Work instructions => Could you restate word for word the lines running from the one with "This screenshot has height=1053, width=1878." to the end of the data, both ends included, but without pictures?

Supplied entries =>

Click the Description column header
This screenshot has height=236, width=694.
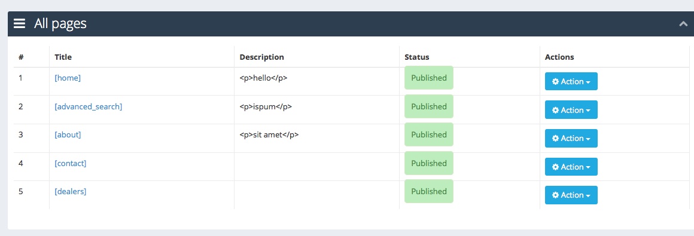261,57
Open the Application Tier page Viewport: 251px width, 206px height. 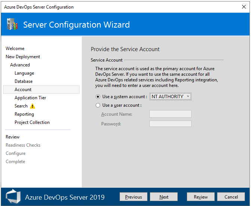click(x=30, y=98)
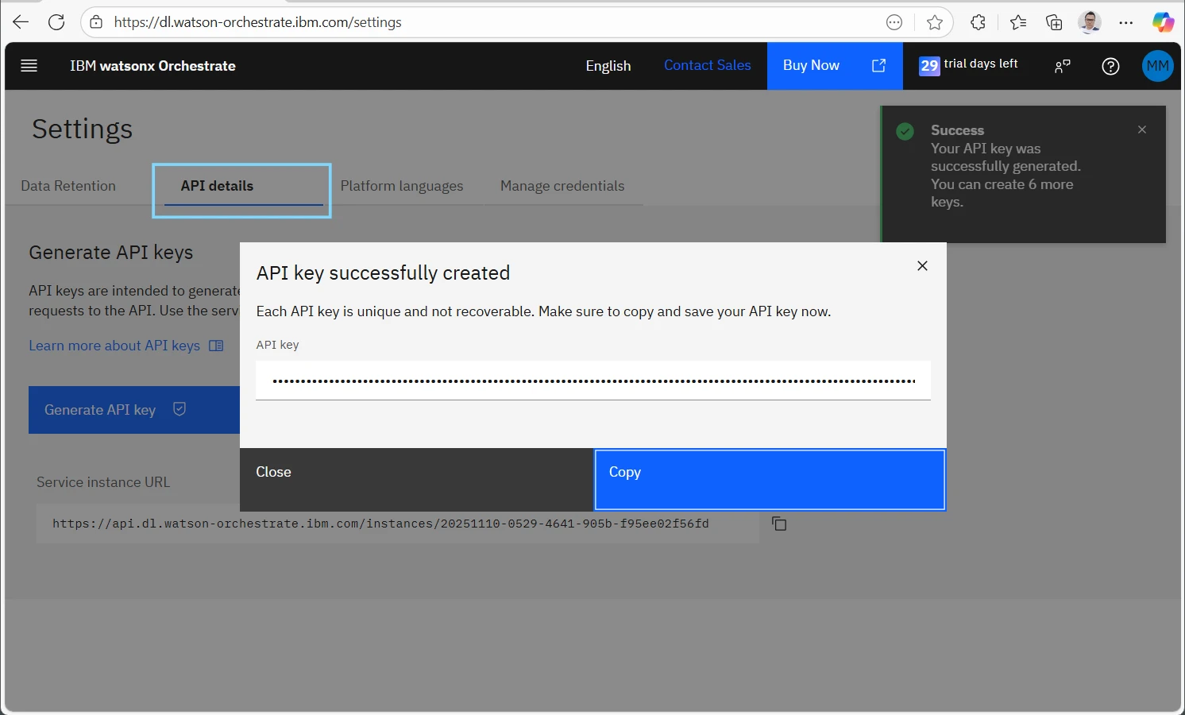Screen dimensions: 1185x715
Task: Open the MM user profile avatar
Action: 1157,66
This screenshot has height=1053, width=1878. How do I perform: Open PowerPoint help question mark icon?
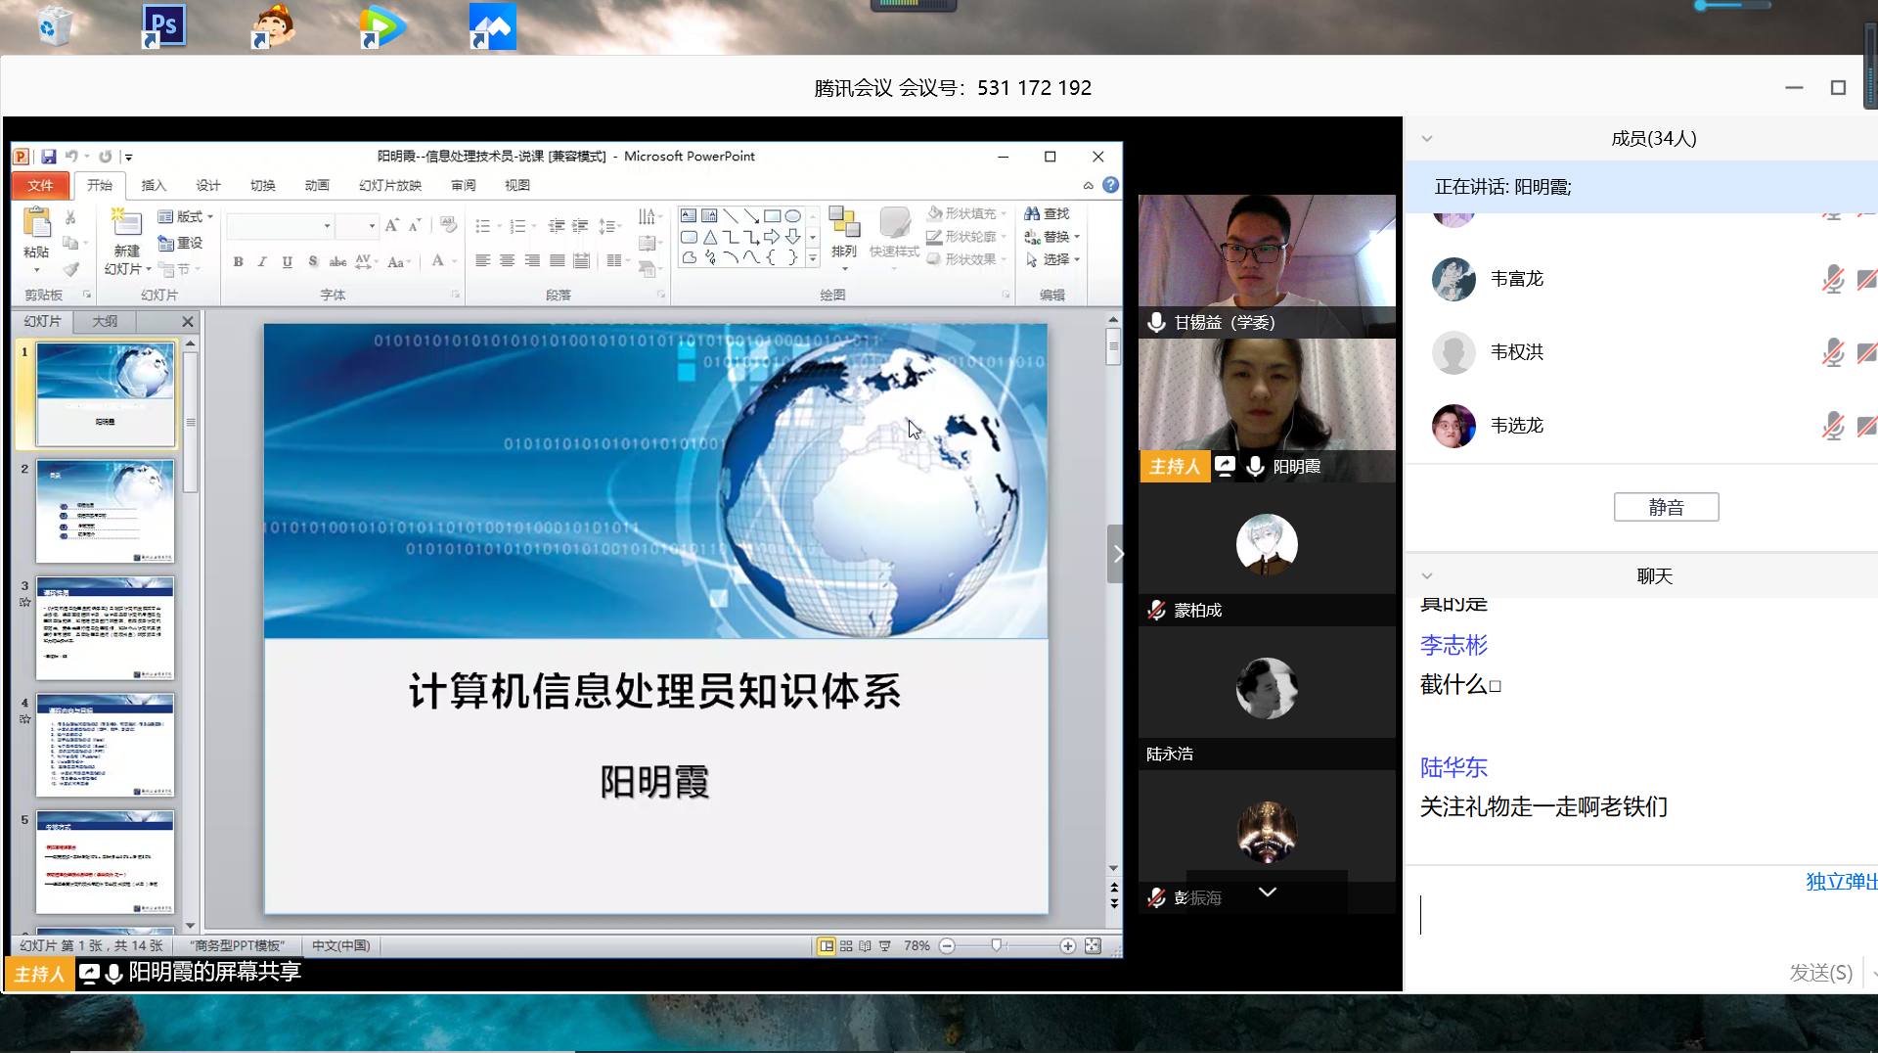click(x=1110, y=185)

Finished exercise =>
This screenshot has height=1053, width=1878. How do I perform: Open PowerPoint help question mark icon?
click(x=1110, y=185)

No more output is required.